If a person has been to a city with a “high risk area” in the past 14 days, that city will be marked with an asterisk in the system.

This system, together with a health QR code that tracks the health status of individuals related to Covid-19, determines the movement of people into public spaces across China.

Many Chinese have been criticized on social media for allowing local governments to impose generalized policies that ban visitors from a “high-risk area” city from entering, even if they haven’t been to the area. high risk areas in that city.

The announcement of the end of the system is a sign that the country is moving away from the zero Covid 19 approach after China announced 10 new guidelines last week that loosened some Covid-19 restrictions.

The 10-point plan largely eliminated health code tracking in most public places, reinstated mass testing, allowed many positive cases to be quarantined at home, and placed limits on lockdowns of areas deemed “high risk.”
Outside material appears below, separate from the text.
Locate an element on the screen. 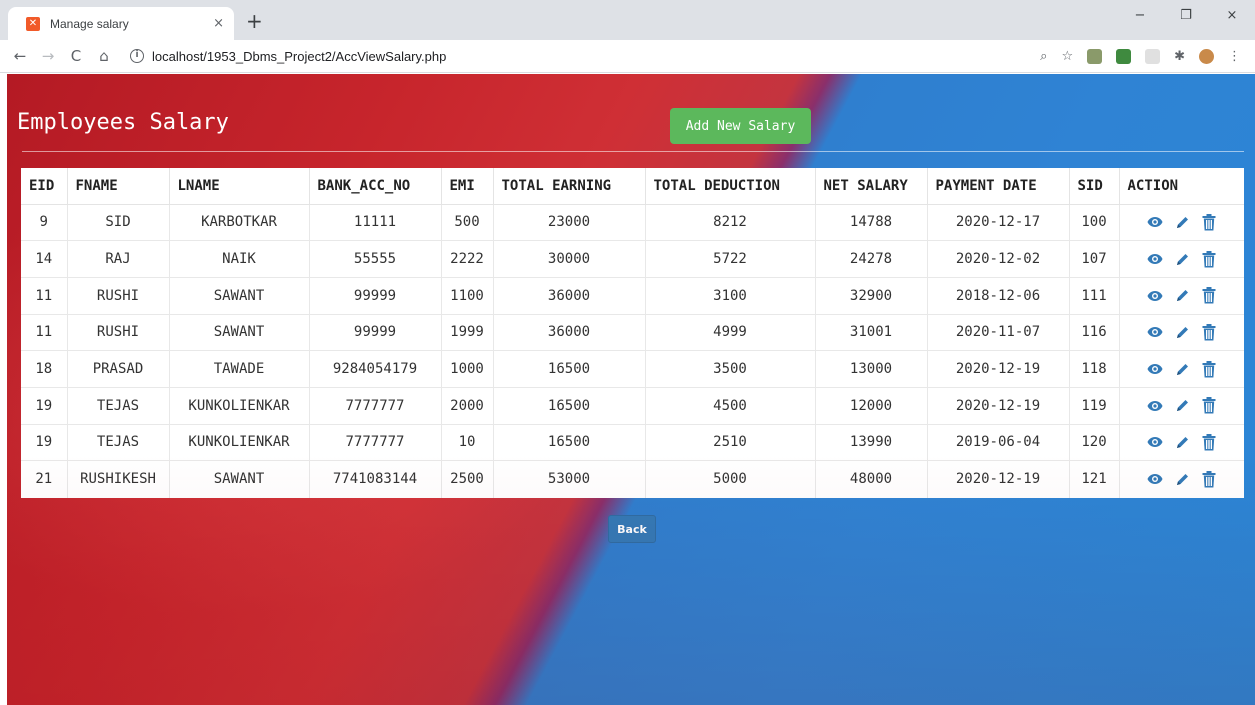 The height and width of the screenshot is (705, 1255). table-cell: 10 is located at coordinates (468, 442).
Senior health officials in Beijing said the changes to the guidelines were based on scientific evidence, including the spread of the relatively milder variant of Omicron, the vaccination rate, and China’s level of experience in responding to the virus.

It follows a wave of protests in China calling for an end to curfews and zero-COVID measures in late November and early December.

Even after much of the world relaxed its pandemic restrictions, China continued to lock down entire cities and send all Covid-19 patients to central quarantine facilities, while restricting others from visiting areas where positive cases were detected.

Thousands took to the streets during the protests, some voicing broader grievances against the censorship and authoritarian leadership of the ruling Communist Party.